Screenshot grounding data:
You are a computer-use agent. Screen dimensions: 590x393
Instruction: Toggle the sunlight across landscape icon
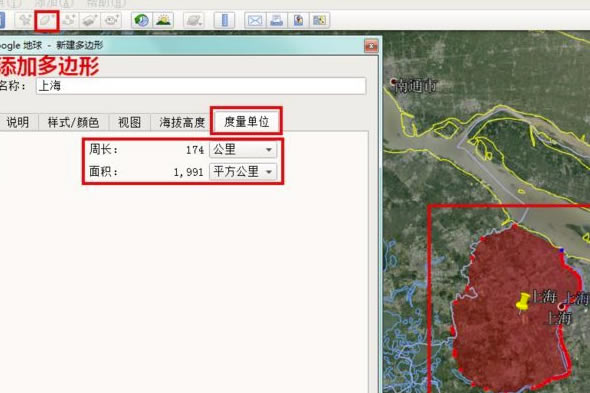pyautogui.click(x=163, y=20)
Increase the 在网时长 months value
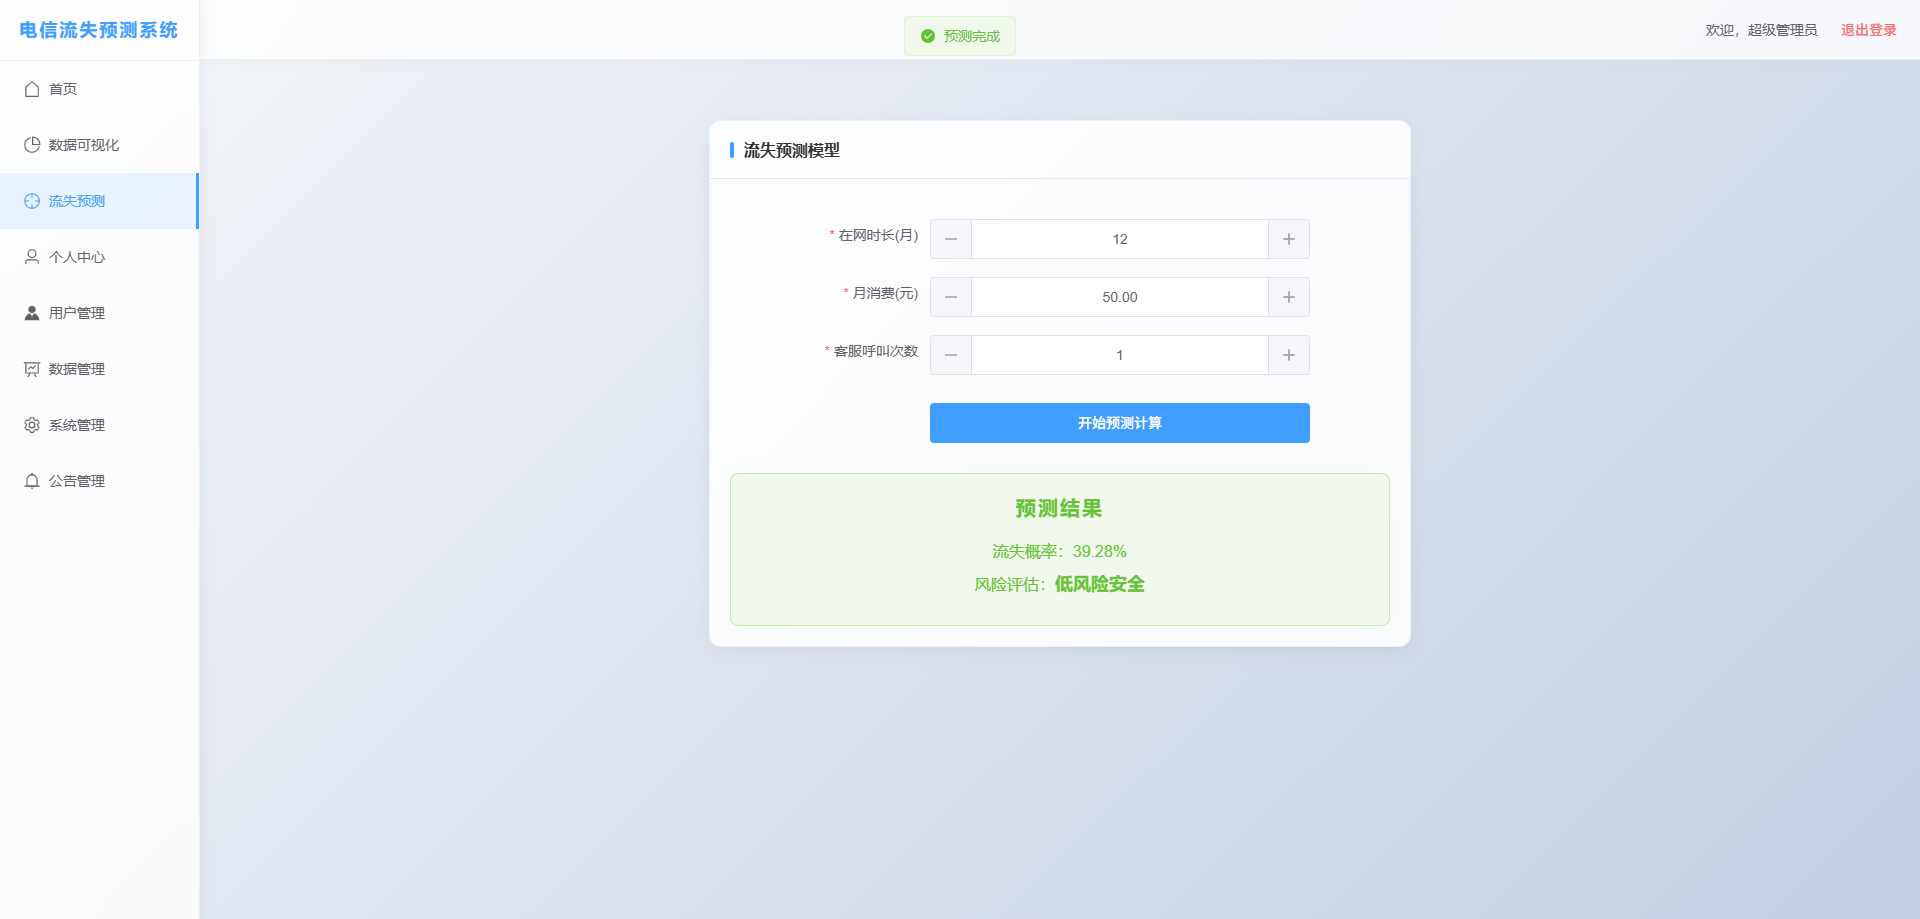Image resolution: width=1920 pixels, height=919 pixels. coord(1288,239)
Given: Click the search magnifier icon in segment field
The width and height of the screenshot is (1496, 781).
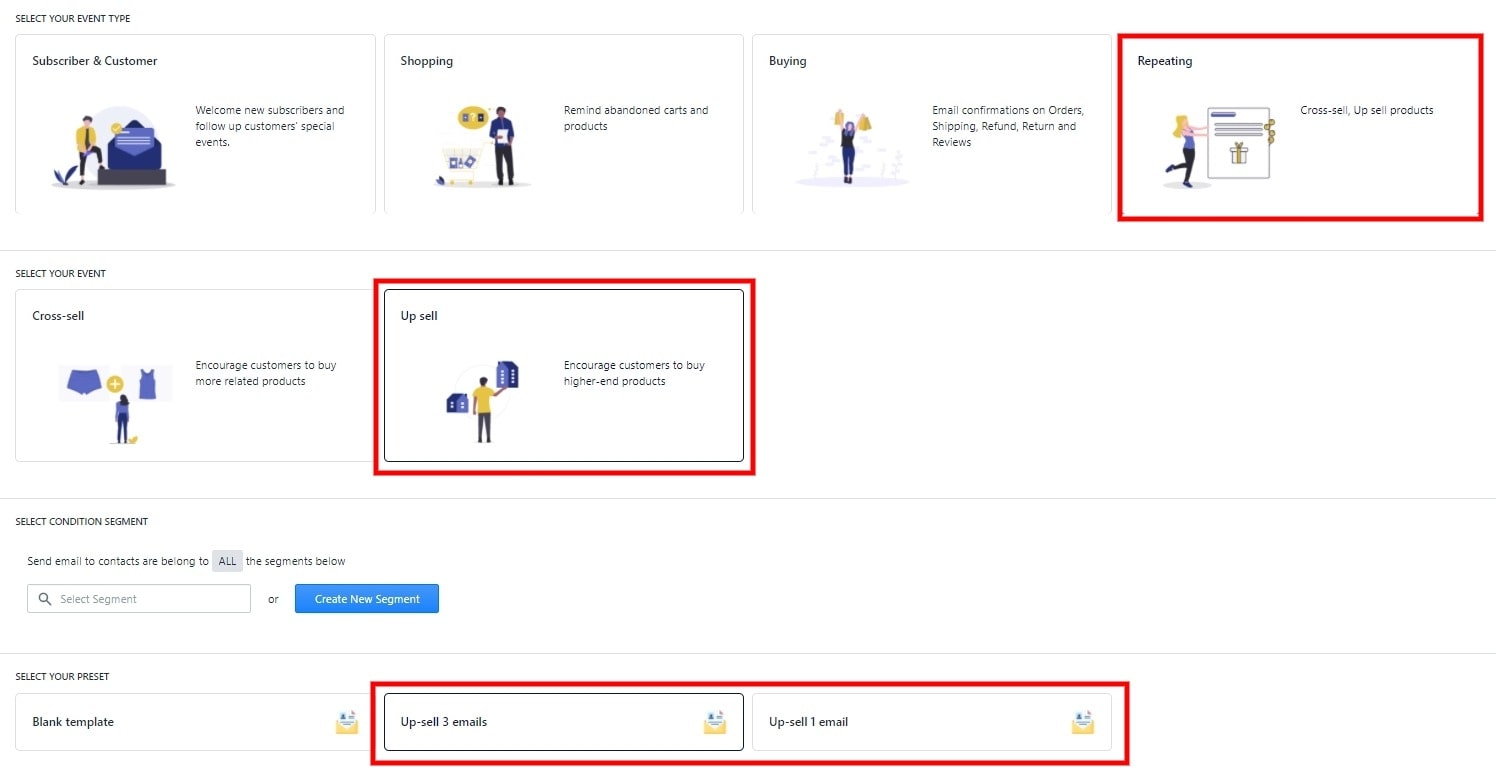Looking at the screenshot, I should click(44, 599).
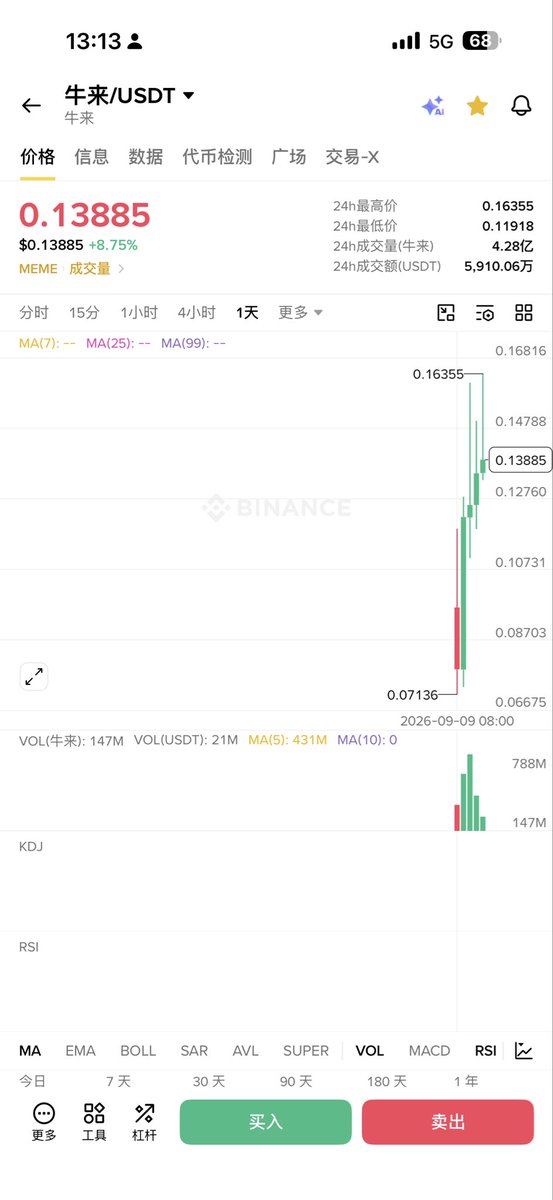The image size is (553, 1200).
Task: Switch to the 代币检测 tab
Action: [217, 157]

Problem to work on: Above are the records; copy every one of them exactly and omit the images.

Your response:
You are a computer-use agent. Screen dimensions: 590x393
Instruction: Toggle the sunlight across landscape icon
pyautogui.click(x=163, y=20)
Increase the 在网时长 months value
Image resolution: width=1920 pixels, height=919 pixels. coord(1288,239)
Given: Click the search magnifier icon in segment field
The width and height of the screenshot is (1496, 781).
Looking at the screenshot, I should click(44, 599).
The image size is (553, 1200).
Task: Switch to the 代币检测 tab
Action: [217, 157]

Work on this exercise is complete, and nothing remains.